Managing your money in college isn't easy. For many students, college is the first time they have financial independence and responsibility. Sound money habits—like sticking to a budget—will save you from financial stress and running out of cash freshman year.
Along with all the new responsibilities and freedom you'll have as a college student, you'll need to keep track of your money. Whether your parents are paying for college or you are juggling the expenses, these six tips can help.
1. Create a (Realistic) Budget Before You Leave for College
Creating a budget will be the last thing on your mind once you start college, so do it before the school year gets underway. Until you start living the life of a college student, it's hard to know how much things will cost and what your spending habits will be like. But do your best to estimate (using the college's Cost of Attendance as a guide), and revise your budget after your first month on campus.
Consider using a free budgeting template or app, or an Excel spreadsheet. Your budget should include:
- Your monthly income. In college, your income usually comes from a combination of sources: loans, scholarships, grants, a job, and contributions from parents and/or your savings. Colleges usually disperse your loan and scholarship payments, taking what's required for tuition and fees and sending the rest directly to you, so you can pay for your remaining college expenses.
- Your required spending. The amount you will spend on anything required for college and life (after tuition and fees). This includes your rent, books, room and board, cell phone service, laundry, prescriptions, etc.
- Your optional spending. What you think you'll need for extras, like eating out, movies, concerts, travel, gaming, gifts, and so on.
2. Budget for Saving, Splurges, and Surprises
You should also consider using your budget to save money as well. Factoring in a certain amount to save each month is a great way to get your savings started. You can then put the money towards an emergency fund, retirement fund, student loans, or other long term goals. The best time to start saving is now!
Opportunities come up and emergencies happen, so allocate some money for these in your budget, too. Do you want to travel over spring break? Add a "travel" category to your budget and set aside what you'll need to save each month to reach your goal.
Also include cash in your budget for an occasional splurge on something you enjoy. That way, you're more likely to stay within your budget and not charge spontaneous purchases to your credit card.
3. Track Your Spending
Once you get to college, record everything you spend money on for an entire month. A mobile app will make this easier, but you can also save receipts or use a notebook.
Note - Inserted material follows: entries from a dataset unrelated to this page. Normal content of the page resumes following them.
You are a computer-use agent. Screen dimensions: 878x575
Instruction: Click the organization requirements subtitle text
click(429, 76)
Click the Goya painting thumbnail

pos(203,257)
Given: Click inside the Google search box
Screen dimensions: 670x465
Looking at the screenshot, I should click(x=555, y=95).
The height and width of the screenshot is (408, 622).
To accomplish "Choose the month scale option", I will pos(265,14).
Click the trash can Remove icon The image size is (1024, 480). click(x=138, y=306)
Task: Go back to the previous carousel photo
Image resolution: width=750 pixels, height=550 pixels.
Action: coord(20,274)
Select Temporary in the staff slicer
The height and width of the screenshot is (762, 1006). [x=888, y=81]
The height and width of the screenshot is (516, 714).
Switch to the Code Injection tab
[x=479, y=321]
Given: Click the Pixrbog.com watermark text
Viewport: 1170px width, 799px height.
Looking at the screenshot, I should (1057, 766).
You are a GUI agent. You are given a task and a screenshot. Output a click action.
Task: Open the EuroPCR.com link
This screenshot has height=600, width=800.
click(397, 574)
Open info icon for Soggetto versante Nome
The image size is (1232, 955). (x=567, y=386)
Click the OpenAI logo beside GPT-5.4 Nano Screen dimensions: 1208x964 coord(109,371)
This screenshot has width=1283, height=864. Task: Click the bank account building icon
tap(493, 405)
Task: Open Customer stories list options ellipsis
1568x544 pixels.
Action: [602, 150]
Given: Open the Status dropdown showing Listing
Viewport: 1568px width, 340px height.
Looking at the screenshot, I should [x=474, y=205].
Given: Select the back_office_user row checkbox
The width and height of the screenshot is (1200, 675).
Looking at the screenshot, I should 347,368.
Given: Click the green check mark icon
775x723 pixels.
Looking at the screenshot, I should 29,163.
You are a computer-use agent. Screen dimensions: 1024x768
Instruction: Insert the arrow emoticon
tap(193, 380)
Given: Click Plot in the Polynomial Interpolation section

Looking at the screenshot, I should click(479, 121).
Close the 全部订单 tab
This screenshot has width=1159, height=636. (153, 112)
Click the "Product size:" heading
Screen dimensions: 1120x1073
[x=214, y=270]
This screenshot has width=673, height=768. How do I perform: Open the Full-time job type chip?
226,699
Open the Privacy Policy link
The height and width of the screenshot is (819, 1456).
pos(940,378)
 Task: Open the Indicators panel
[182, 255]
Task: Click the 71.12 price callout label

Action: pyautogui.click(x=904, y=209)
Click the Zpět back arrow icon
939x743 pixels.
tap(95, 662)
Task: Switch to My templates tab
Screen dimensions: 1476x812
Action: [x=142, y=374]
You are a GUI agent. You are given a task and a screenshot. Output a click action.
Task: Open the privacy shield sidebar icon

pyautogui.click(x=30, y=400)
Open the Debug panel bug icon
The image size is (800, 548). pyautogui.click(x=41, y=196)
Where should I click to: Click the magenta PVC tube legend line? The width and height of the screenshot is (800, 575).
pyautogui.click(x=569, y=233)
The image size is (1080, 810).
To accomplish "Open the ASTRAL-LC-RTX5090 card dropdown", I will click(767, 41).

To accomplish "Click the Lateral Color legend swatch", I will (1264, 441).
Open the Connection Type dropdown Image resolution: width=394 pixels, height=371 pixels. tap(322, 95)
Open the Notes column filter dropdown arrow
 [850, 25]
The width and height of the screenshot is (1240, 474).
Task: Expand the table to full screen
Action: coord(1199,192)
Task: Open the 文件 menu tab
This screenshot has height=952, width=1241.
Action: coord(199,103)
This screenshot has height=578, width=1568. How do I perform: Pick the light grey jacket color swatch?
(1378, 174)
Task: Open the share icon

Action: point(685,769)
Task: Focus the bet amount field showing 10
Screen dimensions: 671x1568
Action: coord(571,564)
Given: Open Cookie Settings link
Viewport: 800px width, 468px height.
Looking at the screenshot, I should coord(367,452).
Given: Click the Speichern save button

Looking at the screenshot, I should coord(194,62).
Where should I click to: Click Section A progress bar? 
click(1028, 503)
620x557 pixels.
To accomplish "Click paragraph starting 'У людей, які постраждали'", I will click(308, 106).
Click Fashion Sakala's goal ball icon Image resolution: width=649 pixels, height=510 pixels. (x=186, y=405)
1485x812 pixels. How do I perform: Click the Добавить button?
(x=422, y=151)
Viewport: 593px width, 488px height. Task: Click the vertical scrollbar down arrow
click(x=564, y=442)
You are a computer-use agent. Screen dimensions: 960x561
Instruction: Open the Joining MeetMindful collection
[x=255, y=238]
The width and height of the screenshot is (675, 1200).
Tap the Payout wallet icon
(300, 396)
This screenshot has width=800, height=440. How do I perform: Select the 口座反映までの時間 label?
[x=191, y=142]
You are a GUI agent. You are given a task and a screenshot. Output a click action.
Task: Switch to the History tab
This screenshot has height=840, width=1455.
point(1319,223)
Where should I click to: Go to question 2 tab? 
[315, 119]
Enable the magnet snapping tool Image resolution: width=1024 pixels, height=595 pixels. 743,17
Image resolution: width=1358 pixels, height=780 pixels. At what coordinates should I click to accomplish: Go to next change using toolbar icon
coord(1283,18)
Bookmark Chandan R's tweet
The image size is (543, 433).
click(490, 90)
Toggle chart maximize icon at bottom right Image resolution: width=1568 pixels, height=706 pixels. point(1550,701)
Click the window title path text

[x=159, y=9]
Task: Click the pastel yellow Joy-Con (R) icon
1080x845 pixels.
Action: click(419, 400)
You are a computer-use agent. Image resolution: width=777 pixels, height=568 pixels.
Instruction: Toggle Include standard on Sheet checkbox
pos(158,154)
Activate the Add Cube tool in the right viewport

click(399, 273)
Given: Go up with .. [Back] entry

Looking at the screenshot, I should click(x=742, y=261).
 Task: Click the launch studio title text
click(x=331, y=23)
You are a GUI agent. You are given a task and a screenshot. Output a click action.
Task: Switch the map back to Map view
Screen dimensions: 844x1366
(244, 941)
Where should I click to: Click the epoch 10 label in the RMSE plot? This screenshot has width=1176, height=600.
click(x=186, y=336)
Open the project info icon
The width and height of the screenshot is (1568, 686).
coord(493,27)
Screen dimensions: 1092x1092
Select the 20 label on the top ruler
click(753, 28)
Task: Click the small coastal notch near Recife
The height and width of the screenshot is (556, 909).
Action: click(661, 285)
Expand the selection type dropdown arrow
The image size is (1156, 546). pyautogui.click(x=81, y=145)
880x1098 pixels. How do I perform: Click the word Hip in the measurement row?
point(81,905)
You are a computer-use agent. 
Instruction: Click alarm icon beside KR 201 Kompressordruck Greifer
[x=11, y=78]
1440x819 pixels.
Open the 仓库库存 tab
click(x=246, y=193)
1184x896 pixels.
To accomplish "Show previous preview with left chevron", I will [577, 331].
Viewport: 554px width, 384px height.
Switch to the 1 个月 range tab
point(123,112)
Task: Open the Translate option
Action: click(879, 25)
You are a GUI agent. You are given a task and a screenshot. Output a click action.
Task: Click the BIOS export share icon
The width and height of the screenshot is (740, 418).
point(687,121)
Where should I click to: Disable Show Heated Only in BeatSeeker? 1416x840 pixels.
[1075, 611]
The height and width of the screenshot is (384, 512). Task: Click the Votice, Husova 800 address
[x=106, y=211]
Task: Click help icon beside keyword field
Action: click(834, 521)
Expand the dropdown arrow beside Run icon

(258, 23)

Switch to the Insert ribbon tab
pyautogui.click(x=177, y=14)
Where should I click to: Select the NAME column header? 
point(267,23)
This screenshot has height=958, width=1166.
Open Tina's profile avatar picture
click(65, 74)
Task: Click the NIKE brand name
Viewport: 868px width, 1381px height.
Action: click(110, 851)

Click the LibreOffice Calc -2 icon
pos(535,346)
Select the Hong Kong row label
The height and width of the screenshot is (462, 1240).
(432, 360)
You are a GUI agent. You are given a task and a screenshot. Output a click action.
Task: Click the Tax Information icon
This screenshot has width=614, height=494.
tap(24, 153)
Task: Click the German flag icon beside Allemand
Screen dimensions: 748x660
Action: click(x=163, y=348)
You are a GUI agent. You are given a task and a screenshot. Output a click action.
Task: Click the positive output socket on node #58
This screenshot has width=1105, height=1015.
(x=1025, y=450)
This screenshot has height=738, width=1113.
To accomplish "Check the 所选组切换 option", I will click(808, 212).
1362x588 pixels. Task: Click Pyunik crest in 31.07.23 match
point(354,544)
Once you see exactly where your money is going, adjust your budget as needed.
It’s important to track your spending regularly to make sure you’re getting the most out of your budget, so repeat this process every few months. Don’t be afraid to add in or remove categories from your budget as time goes by. You want your budget to benefit you as much as possible, so keep it up to date!
4. Review Your Budget—a Lot
Many financial experts say you should review your spending at the end of every month. You'll have a lot on your plate, but finding a way to fit in a regular budget review can benefit you significantly. Set a date in your calendar, or take time before or after a scheduled activity you never miss, such as a weekly study group or yoga class.
Take a look at both your required spending and your optional spending for the week. If you are starting to run low on spending money, you'll need to cut back somewhere. Cutting back on any unnecessary purchases will help your budget work best for you.
The obvious place is your optional spending, but you might find ways to reduce your required spending, too. For example, switching to a cheaper meal plan or renting textbooks. See How to Stretch Your College Dough for more money-saving ideas.
5. Set up Direct Deposit
You can keep track of your money by setting up three bank accounts: a billing account, a checking account, and a savings account. Have the money you've budgeted for each category automatically deposited into these accounts.
This way, you'll be less likely to tap into your savings account or spend money allocated for bills. When your checking account is empty, it's empty; there’s no way around an empty bank account. As for dipping into other bank accounts, you’ll need to be able to hold yourself accountable!
6. Use Credit Cards Wisely
Credit cards can be a great and helpful tool during college. Not only can they help cover your expenses, but they also offer students a manageable way to build credit! Are you interested in applying for a student credit card? Apply for the 1FBUSA Student Credit Card today.
Use only one low-limit credit card and charge only things you purchase regularly and have budgeted for. Being a responsible credit card holder is very important. Make sure you’re not spending money you don’t have and make sure you’re paying off your balance regularly. Paying your bill in full and on time each month will prevent you from racking up fees and debt at a high interest rate.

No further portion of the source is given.